On 19/11/16 05:18, Jérôme Glisse wrote:
> This is a heterogeneous memory management (HMM) process address space
> mirroring. In a nutshell this provide an API to mirror process address
> space on a device. This boils down to keeping CPU and device page table
> synchronize (we assume that both device and CPU are cache coherent like
> PCIe device can be).
> 
> This patch provide a simple API for device driver to achieve address
> space mirroring thus avoiding each device driver to grow its own CPU
> page table walker and its own CPU page table synchronization mechanism.
> 
> This is usefull for NVidia GPU >= Pascal, Mellanox IB >= mlx5 and more
           useful
> hardware in the future.
> 
> Signed-off-by: Jérôme Glisse <jgli...@redhat.com>
> Signed-off-by: Jatin Kumar <jaku...@nvidia.com>
> Signed-off-by: John Hubbard <jhubb...@nvidia.com>
> Signed-off-by: Mark Hairgrove <mhairgr...@nvidia.com>
> Signed-off-by: Sherry Cheung <sche...@nvidia.com>
> Signed-off-by: Subhash Gutti <sgu...@nvidia.com>
> ---
>  include/linux/hmm.h |  97 +++++++++++++++++++++++++++++++
>  mm/hmm.c            | 160 
> ++++++++++++++++++++++++++++++++++++++++++++++++++++
>  2 files changed, 257 insertions(+)
> 
> diff --git a/include/linux/hmm.h b/include/linux/hmm.h
> index 54dd529..f44e270 100644
> --- a/include/linux/hmm.h
> +++ b/include/linux/hmm.h
> @@ -88,6 +88,7 @@
>  
>  #if IS_ENABLED(CONFIG_HMM)
>  
> +struct hmm;
>  
>  /*
>   * hmm_pfn_t - HMM use its own pfn type to keep several flags per page
> @@ -127,6 +128,102 @@ static inline hmm_pfn_t hmm_pfn_from_pfn(unsigned long 
> pfn)
>  }
>  
>  
> +/*
> + * Mirroring: how to use synchronize device page table with CPU page table ?
> + *
> + * Device driver must always synchronize with CPU page table update, for this
> + * they can either directly use mmu_notifier API or they can use the 
> hmm_mirror
> + * API. Device driver can decide to register one mirror per device per 
> process
> + * or just one mirror per process for a group of device. Pattern is :
> + *
> + *      int device_bind_address_space(..., struct mm_struct *mm, ...)
> + *      {
> + *          struct device_address_space *das;
> + *          int ret;
> + *          // Device driver specific initialization, and allocation of das
> + *          // which contain an hmm_mirror struct as one of its field.

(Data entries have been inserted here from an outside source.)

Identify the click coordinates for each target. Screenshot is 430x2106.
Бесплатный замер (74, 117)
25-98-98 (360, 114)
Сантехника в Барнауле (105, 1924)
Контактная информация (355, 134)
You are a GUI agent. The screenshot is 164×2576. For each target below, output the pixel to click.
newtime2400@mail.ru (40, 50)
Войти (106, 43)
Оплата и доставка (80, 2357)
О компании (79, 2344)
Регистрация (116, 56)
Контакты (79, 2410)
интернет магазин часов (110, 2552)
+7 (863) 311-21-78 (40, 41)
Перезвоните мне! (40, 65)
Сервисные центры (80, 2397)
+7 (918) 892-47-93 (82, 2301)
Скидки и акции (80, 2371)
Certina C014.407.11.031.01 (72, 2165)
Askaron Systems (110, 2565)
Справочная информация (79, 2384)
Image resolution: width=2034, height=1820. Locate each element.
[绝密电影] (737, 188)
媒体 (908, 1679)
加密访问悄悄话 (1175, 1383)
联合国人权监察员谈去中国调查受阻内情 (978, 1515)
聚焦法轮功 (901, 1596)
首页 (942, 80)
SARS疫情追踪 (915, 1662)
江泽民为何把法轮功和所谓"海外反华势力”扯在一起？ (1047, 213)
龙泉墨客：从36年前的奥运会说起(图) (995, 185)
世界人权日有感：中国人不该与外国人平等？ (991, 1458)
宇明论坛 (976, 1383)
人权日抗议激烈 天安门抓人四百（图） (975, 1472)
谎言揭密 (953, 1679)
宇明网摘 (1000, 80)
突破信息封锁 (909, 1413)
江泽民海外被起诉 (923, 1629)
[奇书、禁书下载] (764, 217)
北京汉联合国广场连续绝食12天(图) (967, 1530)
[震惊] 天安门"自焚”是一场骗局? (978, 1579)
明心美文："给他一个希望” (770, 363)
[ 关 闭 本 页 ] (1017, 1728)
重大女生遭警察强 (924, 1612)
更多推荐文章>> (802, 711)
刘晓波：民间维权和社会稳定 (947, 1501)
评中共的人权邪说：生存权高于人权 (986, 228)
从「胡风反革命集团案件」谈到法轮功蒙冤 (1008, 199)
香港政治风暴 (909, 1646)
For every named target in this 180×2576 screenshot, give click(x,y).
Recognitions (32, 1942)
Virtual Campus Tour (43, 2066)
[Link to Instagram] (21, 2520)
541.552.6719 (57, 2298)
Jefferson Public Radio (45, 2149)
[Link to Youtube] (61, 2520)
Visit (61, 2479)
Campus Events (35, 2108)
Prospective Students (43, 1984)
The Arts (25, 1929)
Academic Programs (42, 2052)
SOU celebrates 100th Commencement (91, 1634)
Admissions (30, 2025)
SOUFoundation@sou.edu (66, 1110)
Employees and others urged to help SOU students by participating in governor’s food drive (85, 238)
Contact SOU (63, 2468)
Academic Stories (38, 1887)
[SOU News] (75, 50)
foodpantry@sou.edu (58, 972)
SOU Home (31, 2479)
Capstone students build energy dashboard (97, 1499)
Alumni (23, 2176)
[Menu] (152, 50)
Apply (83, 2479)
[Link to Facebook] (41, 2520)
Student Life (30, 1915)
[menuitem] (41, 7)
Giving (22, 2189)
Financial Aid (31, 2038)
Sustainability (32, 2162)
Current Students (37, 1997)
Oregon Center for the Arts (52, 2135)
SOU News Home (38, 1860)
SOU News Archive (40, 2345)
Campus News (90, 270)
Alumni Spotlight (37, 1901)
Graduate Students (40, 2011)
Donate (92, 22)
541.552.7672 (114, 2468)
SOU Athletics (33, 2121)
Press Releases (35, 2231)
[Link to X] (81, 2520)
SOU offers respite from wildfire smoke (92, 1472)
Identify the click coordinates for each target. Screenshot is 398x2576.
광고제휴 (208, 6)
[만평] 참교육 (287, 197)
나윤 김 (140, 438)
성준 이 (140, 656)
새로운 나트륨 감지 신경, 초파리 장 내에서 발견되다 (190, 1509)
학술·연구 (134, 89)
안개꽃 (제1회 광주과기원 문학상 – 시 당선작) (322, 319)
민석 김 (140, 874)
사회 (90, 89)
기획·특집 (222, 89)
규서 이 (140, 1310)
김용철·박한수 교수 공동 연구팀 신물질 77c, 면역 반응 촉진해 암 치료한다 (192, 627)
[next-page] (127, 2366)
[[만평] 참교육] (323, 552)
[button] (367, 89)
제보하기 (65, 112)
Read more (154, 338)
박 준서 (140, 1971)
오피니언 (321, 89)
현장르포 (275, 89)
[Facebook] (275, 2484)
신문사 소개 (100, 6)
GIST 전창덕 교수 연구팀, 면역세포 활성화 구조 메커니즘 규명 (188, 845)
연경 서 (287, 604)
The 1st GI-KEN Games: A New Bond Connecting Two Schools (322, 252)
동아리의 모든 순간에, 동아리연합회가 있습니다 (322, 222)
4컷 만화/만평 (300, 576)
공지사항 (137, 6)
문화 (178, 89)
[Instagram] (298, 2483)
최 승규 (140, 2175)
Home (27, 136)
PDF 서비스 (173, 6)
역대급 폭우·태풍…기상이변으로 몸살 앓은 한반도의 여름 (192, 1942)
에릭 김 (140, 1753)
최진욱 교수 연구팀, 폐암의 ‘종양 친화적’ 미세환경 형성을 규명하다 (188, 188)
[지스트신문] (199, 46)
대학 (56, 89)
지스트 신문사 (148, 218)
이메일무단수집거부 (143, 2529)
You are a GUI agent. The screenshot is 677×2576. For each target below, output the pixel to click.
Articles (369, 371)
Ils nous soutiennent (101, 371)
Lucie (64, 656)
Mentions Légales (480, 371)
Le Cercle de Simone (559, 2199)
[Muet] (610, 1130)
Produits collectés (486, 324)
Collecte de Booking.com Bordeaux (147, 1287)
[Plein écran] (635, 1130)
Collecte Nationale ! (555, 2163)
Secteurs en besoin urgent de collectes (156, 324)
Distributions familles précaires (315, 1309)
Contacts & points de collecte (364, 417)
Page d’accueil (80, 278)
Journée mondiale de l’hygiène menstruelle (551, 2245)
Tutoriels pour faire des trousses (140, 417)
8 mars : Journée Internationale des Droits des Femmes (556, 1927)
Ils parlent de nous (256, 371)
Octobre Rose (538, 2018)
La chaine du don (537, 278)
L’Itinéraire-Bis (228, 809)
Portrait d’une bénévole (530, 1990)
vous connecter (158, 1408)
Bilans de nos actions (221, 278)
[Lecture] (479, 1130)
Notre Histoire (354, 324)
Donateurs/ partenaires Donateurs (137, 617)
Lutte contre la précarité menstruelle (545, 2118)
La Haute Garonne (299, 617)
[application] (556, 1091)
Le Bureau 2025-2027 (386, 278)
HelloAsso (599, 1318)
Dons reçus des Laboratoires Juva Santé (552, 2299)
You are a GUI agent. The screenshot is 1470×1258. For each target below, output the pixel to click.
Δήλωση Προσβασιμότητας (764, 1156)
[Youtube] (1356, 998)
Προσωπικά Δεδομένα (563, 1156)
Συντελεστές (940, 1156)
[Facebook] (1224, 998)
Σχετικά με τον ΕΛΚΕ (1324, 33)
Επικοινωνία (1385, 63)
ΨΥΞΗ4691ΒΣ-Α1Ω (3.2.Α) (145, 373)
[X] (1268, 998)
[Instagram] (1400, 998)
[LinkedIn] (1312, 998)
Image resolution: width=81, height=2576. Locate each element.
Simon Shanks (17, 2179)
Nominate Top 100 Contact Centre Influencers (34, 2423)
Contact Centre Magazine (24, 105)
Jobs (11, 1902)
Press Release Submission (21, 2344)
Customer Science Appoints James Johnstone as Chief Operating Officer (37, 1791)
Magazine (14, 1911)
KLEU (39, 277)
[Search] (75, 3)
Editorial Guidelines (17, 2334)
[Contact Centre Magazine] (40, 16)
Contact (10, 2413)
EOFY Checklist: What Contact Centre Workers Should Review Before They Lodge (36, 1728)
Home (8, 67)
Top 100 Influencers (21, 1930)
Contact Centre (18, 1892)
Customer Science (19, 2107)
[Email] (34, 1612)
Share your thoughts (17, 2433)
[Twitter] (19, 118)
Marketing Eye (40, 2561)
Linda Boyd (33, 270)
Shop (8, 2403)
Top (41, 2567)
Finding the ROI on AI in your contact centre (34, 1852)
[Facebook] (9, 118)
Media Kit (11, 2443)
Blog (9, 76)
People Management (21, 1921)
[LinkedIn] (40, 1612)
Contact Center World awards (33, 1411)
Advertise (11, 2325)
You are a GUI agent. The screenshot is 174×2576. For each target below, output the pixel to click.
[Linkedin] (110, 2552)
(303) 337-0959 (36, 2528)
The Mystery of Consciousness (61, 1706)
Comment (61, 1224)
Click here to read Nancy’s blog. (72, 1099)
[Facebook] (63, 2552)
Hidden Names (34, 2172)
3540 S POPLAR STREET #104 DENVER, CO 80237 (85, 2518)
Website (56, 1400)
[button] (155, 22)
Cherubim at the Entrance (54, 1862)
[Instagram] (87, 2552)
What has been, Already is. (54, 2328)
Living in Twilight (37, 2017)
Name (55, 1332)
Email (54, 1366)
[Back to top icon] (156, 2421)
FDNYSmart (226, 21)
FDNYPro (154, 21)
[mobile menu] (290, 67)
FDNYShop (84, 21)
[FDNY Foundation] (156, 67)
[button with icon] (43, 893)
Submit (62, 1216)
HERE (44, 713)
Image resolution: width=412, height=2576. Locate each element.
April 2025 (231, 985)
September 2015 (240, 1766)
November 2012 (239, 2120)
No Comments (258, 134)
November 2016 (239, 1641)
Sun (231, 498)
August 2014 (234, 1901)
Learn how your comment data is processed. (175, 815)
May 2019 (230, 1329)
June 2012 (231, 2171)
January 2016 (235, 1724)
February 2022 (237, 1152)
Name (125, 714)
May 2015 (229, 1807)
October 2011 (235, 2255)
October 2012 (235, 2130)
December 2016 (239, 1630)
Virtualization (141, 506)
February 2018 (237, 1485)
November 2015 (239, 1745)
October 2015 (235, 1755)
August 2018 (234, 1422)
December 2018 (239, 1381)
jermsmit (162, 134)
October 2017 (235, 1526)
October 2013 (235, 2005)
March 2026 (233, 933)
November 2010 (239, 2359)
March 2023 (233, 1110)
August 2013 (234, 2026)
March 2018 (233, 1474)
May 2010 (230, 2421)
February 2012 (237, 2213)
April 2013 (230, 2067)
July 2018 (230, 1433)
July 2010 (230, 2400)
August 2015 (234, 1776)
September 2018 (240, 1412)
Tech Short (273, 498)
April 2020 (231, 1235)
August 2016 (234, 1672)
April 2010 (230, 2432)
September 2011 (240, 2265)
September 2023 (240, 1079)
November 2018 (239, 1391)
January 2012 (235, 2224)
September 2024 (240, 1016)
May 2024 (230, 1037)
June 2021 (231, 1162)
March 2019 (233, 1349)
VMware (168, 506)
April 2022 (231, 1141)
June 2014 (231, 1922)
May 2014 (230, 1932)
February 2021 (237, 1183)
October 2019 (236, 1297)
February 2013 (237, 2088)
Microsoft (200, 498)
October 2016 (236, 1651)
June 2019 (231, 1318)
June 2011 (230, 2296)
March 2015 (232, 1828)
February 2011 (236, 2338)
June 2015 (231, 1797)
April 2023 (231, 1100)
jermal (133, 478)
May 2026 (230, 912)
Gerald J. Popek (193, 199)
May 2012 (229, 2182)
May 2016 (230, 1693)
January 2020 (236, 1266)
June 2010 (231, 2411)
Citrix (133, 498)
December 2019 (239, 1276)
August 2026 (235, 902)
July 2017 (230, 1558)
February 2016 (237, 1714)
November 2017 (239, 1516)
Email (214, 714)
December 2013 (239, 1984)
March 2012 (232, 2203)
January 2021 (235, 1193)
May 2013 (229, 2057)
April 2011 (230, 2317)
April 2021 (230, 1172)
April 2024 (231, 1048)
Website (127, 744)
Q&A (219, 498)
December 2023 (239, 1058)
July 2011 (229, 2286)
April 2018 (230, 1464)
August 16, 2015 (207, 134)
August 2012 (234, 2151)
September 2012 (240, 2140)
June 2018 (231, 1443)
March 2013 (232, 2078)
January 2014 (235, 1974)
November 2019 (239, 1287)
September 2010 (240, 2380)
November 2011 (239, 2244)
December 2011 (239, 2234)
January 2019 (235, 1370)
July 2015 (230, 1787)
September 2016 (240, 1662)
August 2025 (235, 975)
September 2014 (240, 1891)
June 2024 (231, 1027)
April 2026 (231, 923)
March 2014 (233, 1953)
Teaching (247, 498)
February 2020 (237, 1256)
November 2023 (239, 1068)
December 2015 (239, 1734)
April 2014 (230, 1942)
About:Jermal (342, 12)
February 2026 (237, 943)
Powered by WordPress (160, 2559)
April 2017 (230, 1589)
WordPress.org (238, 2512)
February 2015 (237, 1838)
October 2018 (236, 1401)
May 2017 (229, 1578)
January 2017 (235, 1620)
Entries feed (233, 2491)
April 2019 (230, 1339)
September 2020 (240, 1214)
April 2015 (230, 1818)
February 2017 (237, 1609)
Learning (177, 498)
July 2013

> + *          ret = hmm_mirror_register(&das->mirror, mm, &device_mirror_ops);
> + *          if (ret) {
> + *              // Cleanup on error
> + *              return ret;
> + *          }
> + *          // Other device driver specific initialization
> + *      }
> + *
> + * Device driver must not free the struct containing hmm_mirror struct before
> + * calling hmm_mirror_unregister() expected usage is to do that when device
> + * driver is unbinding from an address space.
> + *
> + *      void device_unbind_address_space(struct device_address_space *das)
> + *      {
> + *          // Device driver specific cleanup
> + *          hmm_mirror_unregister(&das->mirror);
> + *          // Other device driver specific cleanup and now das can be free
> + *      }
> + *
> + * Once an hmm_mirror is register for an address space, device driver will 
> get
> + * callback through the update() operation (see hmm_mirror_ops struct).
> + */
> +
> +struct hmm_mirror;
> +
> +/*
> + * enum hmm_update - type of update
> + * @HMM_UPDATE_INVALIDATE: invalidate range (no indication as to why)
> + */
> +enum hmm_update {
> +     HMM_UPDATE_INVALIDATE,
> +};
> +
> +/*
> + * struct hmm_mirror_ops - HMM mirror device operations callback
> + *
> + * @update: callback to update range on a device
> + */
> +struct hmm_mirror_ops {
> +     /* update() - update virtual address range of memory
> +      *
> +      * @mirror: pointer to struct hmm_mirror
> +      * @update: update's type (turn read only, unmap, ...)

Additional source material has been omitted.